Reverse Engineering EVM Storage- 1834

wavey    Reference →Posted 3 Months Ago
  • Ethereum storage is very simple: a 32-byte slot with 32-byte values. Mapping these slots back to meaningful variable names and use cases is difficult to do though. This post is about going from storage back to the usage of the data. EVM itself has no concept of variable names. To begin with, everything just starts from slot 1. Maps and other dynamic types compute the slot number using a hash, which is unrecoverable of course.
  • To figure out this, we need the execution information of a given transaction. debug_traceTransaction can be used to replay the transaction and return trace data. Notably, with prestateTracer, we can get a summary of the before and afters of slots. Sadly, this is only the final state though.

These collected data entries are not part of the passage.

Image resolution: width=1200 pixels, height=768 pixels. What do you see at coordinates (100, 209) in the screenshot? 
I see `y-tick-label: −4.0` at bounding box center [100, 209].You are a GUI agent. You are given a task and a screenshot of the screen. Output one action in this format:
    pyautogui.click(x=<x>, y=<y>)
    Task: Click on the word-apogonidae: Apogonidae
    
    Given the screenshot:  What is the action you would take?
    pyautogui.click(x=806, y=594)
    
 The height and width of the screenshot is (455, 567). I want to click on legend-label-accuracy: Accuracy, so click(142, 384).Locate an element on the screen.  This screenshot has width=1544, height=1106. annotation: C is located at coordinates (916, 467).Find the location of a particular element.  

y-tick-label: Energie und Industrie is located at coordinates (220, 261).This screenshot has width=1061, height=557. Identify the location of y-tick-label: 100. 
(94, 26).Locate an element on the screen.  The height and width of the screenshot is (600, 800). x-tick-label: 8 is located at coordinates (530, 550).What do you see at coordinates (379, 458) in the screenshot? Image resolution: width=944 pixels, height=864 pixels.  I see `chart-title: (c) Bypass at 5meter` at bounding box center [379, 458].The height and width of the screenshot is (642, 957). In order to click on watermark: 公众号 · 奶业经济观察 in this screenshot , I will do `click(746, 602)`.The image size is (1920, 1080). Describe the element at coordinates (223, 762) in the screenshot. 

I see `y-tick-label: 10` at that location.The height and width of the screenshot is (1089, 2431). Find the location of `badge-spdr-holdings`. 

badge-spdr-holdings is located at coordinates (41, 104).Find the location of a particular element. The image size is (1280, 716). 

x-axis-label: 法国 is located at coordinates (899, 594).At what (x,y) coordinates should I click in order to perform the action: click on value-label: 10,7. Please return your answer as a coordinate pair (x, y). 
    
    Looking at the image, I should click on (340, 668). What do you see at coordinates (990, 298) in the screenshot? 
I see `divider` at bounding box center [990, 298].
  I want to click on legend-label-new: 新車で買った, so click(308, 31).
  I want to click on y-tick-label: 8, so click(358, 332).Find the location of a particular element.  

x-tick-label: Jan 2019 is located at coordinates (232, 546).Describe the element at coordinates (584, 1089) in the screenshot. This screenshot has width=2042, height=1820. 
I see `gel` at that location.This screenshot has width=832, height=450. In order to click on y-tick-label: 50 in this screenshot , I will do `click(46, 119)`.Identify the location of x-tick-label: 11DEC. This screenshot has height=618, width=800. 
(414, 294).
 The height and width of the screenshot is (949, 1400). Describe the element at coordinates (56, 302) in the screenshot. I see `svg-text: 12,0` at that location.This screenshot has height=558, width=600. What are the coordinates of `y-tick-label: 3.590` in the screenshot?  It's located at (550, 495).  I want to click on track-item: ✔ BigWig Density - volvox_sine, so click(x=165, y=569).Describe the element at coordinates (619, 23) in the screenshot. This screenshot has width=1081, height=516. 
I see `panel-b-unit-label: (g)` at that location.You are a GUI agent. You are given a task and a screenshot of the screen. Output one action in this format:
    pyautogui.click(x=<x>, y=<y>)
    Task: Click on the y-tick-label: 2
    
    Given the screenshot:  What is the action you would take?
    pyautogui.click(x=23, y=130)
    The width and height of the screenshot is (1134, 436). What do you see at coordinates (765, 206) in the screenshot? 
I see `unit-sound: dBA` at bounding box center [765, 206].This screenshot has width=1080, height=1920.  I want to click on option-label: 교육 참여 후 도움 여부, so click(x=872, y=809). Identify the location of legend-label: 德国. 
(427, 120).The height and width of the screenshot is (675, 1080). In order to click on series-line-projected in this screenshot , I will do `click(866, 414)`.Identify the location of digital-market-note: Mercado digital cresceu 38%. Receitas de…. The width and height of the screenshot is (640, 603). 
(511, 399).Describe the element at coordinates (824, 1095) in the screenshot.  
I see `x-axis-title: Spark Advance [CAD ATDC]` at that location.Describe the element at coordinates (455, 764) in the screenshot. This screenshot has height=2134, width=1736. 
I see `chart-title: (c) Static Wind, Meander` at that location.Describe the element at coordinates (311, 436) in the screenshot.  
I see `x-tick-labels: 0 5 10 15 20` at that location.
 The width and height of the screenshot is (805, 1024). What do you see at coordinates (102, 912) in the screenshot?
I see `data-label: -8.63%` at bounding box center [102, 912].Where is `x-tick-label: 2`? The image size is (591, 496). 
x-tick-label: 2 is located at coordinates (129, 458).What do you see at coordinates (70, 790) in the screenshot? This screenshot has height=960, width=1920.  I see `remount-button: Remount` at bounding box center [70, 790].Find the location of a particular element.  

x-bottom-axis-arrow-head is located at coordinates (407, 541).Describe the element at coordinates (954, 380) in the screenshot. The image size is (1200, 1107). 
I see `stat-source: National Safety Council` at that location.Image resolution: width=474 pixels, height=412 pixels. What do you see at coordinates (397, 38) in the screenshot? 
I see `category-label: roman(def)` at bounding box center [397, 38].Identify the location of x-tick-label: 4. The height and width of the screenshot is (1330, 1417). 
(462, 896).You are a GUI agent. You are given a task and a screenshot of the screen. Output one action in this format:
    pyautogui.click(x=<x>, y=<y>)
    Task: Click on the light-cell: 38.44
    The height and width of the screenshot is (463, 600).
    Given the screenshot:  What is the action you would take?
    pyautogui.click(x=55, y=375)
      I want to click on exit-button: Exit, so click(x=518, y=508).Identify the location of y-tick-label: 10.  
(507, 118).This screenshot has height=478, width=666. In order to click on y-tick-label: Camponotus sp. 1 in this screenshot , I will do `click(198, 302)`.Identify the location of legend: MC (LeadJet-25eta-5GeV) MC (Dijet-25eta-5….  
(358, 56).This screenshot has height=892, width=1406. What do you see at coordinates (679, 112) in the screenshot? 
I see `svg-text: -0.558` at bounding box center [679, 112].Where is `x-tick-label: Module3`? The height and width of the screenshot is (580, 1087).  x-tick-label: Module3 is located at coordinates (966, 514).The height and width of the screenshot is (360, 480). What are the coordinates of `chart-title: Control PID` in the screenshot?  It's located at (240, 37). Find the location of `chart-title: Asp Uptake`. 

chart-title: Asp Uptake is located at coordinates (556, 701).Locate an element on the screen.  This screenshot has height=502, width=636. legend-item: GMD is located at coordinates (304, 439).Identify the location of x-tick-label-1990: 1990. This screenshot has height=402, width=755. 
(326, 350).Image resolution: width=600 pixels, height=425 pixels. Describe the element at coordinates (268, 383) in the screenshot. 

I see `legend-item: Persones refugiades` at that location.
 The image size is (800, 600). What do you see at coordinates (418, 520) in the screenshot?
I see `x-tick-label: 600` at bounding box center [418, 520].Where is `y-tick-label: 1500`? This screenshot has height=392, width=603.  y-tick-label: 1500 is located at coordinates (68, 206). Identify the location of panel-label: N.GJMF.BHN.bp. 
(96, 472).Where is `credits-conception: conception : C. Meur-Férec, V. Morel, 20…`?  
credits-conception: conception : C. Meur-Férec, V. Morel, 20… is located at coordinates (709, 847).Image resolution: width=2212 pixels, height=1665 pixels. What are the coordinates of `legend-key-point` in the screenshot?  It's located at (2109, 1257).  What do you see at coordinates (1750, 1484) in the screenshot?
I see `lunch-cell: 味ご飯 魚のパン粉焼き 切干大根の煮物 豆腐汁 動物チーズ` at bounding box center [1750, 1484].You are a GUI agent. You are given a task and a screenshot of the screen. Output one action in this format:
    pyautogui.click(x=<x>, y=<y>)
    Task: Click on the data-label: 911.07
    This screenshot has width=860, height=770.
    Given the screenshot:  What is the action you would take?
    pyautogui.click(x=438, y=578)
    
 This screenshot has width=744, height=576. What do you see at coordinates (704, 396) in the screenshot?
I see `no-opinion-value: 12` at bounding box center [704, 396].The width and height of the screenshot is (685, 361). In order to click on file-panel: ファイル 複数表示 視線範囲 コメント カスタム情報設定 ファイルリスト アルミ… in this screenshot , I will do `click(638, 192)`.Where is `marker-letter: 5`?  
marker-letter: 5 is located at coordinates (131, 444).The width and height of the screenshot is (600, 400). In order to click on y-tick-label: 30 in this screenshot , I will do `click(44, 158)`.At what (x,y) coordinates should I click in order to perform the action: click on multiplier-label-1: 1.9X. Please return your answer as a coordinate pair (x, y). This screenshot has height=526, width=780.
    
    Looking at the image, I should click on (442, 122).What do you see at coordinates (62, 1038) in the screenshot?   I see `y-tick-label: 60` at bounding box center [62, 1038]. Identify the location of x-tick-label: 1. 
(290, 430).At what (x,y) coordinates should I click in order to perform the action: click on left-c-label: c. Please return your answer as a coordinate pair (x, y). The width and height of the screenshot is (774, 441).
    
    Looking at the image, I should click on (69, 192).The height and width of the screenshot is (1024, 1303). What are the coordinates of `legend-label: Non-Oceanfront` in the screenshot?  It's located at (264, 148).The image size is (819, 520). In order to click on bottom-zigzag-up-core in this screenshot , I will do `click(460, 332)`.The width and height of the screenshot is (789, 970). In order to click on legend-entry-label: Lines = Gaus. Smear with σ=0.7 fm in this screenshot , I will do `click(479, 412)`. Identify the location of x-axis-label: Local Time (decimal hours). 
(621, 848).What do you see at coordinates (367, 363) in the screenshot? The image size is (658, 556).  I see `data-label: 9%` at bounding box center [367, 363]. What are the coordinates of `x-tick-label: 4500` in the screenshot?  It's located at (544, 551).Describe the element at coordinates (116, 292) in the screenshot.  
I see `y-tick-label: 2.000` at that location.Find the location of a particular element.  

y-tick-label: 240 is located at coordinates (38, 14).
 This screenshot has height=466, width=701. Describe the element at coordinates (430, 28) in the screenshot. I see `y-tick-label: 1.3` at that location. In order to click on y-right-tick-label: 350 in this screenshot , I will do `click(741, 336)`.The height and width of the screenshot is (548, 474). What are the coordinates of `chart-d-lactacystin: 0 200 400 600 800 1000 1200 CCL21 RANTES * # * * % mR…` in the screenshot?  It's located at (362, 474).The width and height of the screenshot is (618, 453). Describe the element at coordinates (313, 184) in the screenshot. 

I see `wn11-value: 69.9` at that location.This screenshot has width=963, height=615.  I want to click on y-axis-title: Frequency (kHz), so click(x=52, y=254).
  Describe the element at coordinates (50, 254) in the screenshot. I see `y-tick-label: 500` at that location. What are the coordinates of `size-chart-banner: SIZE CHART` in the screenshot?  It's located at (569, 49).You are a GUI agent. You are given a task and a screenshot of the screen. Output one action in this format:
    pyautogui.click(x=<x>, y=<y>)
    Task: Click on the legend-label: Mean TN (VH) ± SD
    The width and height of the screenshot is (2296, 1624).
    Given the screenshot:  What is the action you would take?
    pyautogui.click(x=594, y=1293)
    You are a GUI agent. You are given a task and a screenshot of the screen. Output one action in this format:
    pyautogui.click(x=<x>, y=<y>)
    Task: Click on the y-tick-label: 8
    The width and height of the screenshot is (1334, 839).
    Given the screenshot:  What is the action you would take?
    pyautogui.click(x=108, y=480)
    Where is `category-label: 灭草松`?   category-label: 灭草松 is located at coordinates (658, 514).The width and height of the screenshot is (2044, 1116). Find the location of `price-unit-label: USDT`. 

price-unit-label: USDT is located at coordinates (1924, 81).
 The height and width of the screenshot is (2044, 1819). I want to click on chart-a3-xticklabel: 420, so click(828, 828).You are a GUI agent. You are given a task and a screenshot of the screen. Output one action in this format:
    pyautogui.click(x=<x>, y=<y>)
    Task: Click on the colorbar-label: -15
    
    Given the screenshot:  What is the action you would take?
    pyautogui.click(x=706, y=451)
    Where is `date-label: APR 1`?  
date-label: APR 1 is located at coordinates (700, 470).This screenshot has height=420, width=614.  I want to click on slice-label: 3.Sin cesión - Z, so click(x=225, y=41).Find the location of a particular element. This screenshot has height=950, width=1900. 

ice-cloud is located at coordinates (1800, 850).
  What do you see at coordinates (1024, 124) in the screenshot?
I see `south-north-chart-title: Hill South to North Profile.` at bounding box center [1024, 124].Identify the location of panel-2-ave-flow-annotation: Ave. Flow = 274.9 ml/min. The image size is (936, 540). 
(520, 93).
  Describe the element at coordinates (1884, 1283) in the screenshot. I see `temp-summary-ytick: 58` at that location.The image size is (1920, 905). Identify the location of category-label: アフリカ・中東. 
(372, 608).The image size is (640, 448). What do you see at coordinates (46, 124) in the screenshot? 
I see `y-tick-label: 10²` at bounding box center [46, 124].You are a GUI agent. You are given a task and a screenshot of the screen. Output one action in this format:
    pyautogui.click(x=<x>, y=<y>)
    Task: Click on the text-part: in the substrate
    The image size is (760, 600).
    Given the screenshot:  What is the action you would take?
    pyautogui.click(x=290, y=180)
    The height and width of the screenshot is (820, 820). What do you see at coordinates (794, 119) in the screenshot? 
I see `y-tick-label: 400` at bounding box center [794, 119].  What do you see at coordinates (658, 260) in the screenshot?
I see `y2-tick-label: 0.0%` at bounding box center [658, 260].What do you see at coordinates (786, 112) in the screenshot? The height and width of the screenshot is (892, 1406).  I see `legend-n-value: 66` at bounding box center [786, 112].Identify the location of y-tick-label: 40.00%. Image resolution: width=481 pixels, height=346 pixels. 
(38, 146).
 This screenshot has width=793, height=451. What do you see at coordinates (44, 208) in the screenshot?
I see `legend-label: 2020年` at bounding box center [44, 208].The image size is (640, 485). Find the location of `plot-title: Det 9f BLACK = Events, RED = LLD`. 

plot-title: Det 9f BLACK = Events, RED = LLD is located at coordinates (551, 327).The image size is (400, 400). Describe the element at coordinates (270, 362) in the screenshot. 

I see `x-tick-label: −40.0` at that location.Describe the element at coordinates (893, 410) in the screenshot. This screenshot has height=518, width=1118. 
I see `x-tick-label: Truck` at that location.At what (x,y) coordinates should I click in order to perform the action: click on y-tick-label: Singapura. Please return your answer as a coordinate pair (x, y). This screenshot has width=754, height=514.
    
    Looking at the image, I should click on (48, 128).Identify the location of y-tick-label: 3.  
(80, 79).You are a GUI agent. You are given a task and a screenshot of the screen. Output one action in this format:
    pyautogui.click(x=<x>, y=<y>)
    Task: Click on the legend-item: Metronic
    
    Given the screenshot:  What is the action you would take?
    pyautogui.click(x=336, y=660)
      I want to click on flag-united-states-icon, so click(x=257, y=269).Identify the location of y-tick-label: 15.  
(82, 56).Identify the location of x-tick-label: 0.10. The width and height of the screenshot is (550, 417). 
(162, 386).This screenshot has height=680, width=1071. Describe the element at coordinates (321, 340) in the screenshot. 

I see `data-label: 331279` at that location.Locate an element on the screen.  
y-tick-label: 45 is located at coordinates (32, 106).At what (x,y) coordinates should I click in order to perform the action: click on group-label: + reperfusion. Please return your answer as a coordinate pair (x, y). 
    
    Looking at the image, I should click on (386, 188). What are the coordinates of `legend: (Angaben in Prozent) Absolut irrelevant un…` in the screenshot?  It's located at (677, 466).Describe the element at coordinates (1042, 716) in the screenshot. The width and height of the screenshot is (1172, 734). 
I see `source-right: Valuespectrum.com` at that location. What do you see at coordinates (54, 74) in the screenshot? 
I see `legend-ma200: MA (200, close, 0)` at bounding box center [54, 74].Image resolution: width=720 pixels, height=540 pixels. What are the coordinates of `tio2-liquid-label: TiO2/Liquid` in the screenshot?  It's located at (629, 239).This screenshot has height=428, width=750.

  • structLogs is a trace format of every single EVM step. It includes opcodes, stack, memory and everything else. From this, the author extracts the SSTORE for immediate writes and SHA3 operations for preimages of mapping slots. This is much more powerful than the previous tracer but is too bulky. A mixture of these is used to make it faster.
  • delegateCall allows contract B to write to contract A's storage, as long as the delegate call was originally made from contract A. structLogs doesn't include the address field on each step. So, the stack must be manually tracked to know the code context that is being written to.
  • The strategy for mapping SHA3 calls to get the preimage of a hash works well. In some cases the compiler will optimize the code>SHA3 away and just use a constant. In this case, they parse the source code to get the value of it.
  • Their code needed to handle the decoding of all types with care, nested writes and proxy detection for Solidity. Vyper had it's own differences in writing data. The constructor also had some weird quirks in it. They created SlotScan to make this easier to see. Pretty sick stuff!